## begin Page excerpt

In May 1967 Egypt blockaded the Israeli outlet to the Red Sea from the port of Eilat, which was an internationally recognized act of war, and Israel had enough. In six days its army captured the Golan Heights from Syria, the West Bank from Jordan and the Gaza Strip from Egypt.

Those who are terminally naïve and live in a fantasy world believe that if only Israel would return those lands, peace would miraculously blossom in the Middle East.

A brief history lesson is in order.

Some of you remember the PLO—Palestine Liberation Organization—made famous by its terrorist leader, Yassir Arafat. It was founded in 1964—three years before the 1967 Six-Day War.

Question: Which “Palestine” was the “Palestine Liberation Organization” founded to “liberate” when it formed in 1964?

Answer: It sure wasn’t founded to “liberate” the Golan Heights (controlled by Syria in 1964), the West Bank (controlled by Jordan in 1964) or Gaza (controlled by Egypt in 1964).

It was formed to “liberate” all of the Holy Land from the presence of Israel. That has been the unflinching goal ever since.

If you look up the PLO emblem on the Internet, you'll notice that it includes an outline map covering all of the so-called “Palestinian territories” plus the entirety of the land of Israel.

The PLO is a confederation of organizations, the most well known being Yassir Arafat’s Fatah and its chief rival, Hamas. Fatah rules the West Bank and Hamas rules the Gaza Strip.

You can also look up the Hamas emblem on the Internet. You'll notice that it includes crossed swords, the Dome of the Rock (in Jerusalem) and an outline map at the top which again includes all of the so-called “Palestinian territories” plus the entirety of the land of Israel.

Just last month Hamas and Fatah agreed to join forces to form a joint government and present a common front in dealing with Israel. Hamas is designated as a terrorist organization by the United States, the United Kingdom, the European Union, Canada and Japan. Hamas controls the Gaza Strip, from which rockets and mortar shells have been continually fired into Israel since Israel’s 2005 withdrawal. Their latest outrage was when they fired an anti-tank missile at a clearly marked Israeli schoolbus, injuring the driver and one teenage student (who died of his wounds 10 days later). 

Lest we forget, in the year 2000 Israeli prime minister Ehud Barak offered Yasser Arafat about 95 percent of the territory Arafat said he wanted, but Arafat refused. Why did he not take it then? Apparently, we learned later, because Arafat feared he would’ve been assassinated by his own countrymen if he dared to compromise even that little bit with Israel.

And these are the people Israel is supposed to be making peace with? Again, this is called punishing your friends and rewarding your enemies.

The President's speech included one more especially ominous quote. He said, “Israel must be able to defend itself—by itself—against any threat.”

Israel has long been America’s only reliable ally in that part of the world. The only one. It is the only genuine democracy in a region dominated by tyrants of every stripe. In earlier wars when Israel was threatened with extinction, previous U.S. presidents intervened to supply Israel with munitions (but no military personnel) to prevent Israel from being overrun by armies that outnumbered them many times over. Despite this longstanding history and outward assurances of continued U.S. support, this seems to be a clear message that the Obama administration is willing to throw Israel under the bus in the vain hope of some fantasy-land “peace” process that will never come to pass in this lifetime.

## end Page excerpt
## begin Information given

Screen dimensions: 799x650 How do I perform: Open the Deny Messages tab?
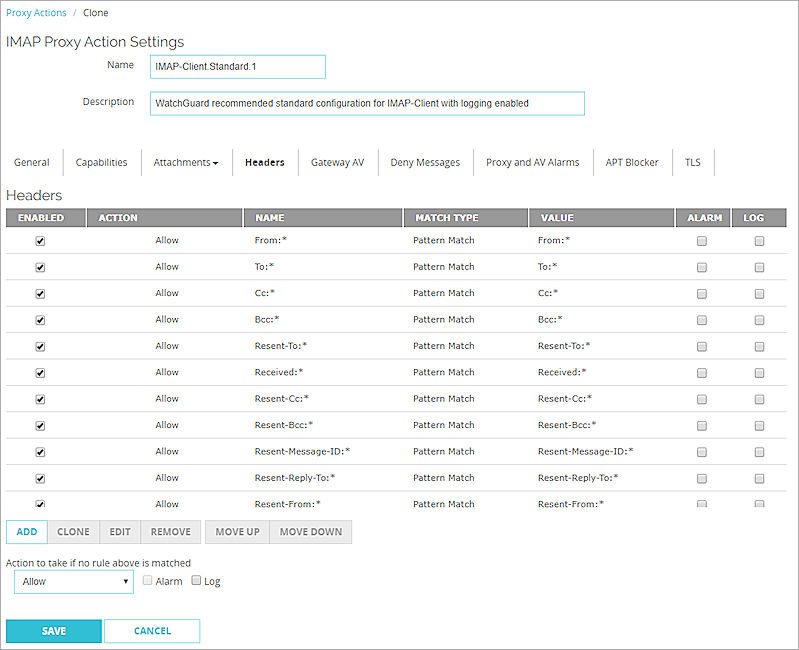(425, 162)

## end Information given
## begin Information given

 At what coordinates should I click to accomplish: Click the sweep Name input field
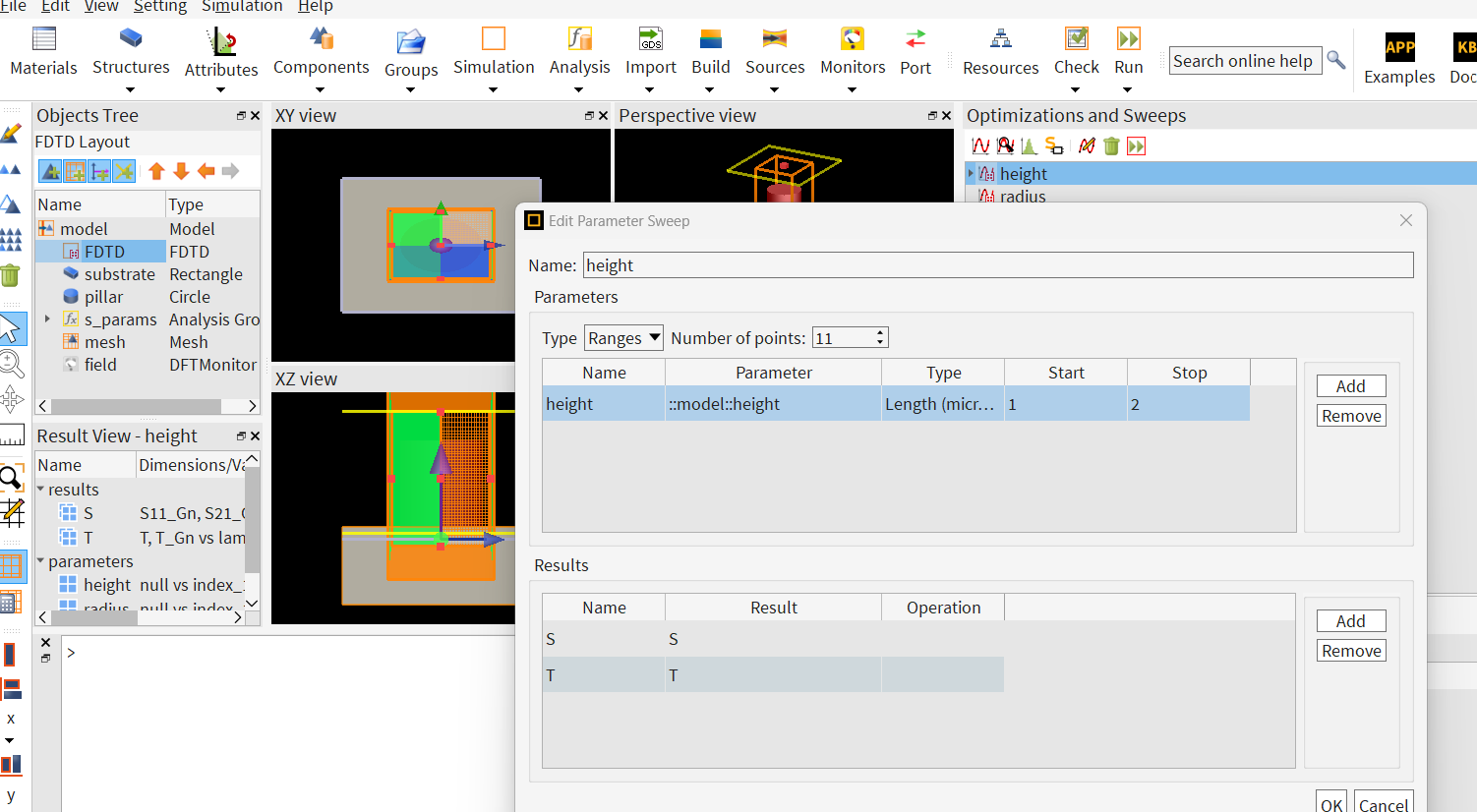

## end Information given

Required tasks —
(1) From the passage on Israel and the PLO, copy word for word the stretch that begins at the words "Those who are" and stops after the words "goal ever since.".
(2) Resume the passage on Israel and the PLO, picking up after its last sentence.

Responses to the tasks —
(1)
Those who are terminally naïve and live in a fantasy world believe that if only Israel would return those lands, peace would miraculously blossom in the Middle East.

A brief history lesson is in order.

Some of you remember the PLO—Palestine Liberation Organization—made famous by its terrorist leader, Yassir Arafat. It was founded in 1964—three years before the 1967 Six-Day War.

Question: Which “Palestine” was the “Palestine Liberation Organization” founded to “liberate” when it formed in 1964?

Answer: It sure wasn’t founded to “liberate” the Golan Heights (controlled by Syria in 1964), the West Bank (controlled by Jordan in 1964) or Gaza (controlled by Egypt in 1964).

It was formed to “liberate” all of the Holy Land from the presence of Israel. That has been the unflinching goal ever since.

(2)
If these statements in the President's speech stand, and if they truly represent the position the U.S government is taking toward Israel, we may be seeing the beginning of the end of Israel as we know it. It's hard to imagine how the stakes could get much higher.

Comments

  • Durango

    Yep - dontcha know , reasonable people all over the U.S. just pick up and leave their houses..its the latest craze/fad .. I think normal people leave their homes for legitmate reasons of fear - fear of having your house destroyed, loved ones killed, or being killed at gunppoint.

    Do you really believe ppl just pick up and leave thrir homes after having been there for hundreds of yrs? Did the Jews just pick up and leave - no
    They were driven out by the Romans
    Same for the Palestiniamd

  • Durango

    Note - i was reffering to the Jewish commedieane Sarah Silverman regarding anti- Christian hatred...she gives performances where she says "she would do it again! To Jesus" using four letter explitives....look her up on youtube and use her name and search term Jesus. So yiu can see what im refering to if you dont believe me.

    While you're on youtube look up antiChristian violence in Israel - you'll find Jews throwing rocks at Chridtisn tourists, as well as other documentation of hatred.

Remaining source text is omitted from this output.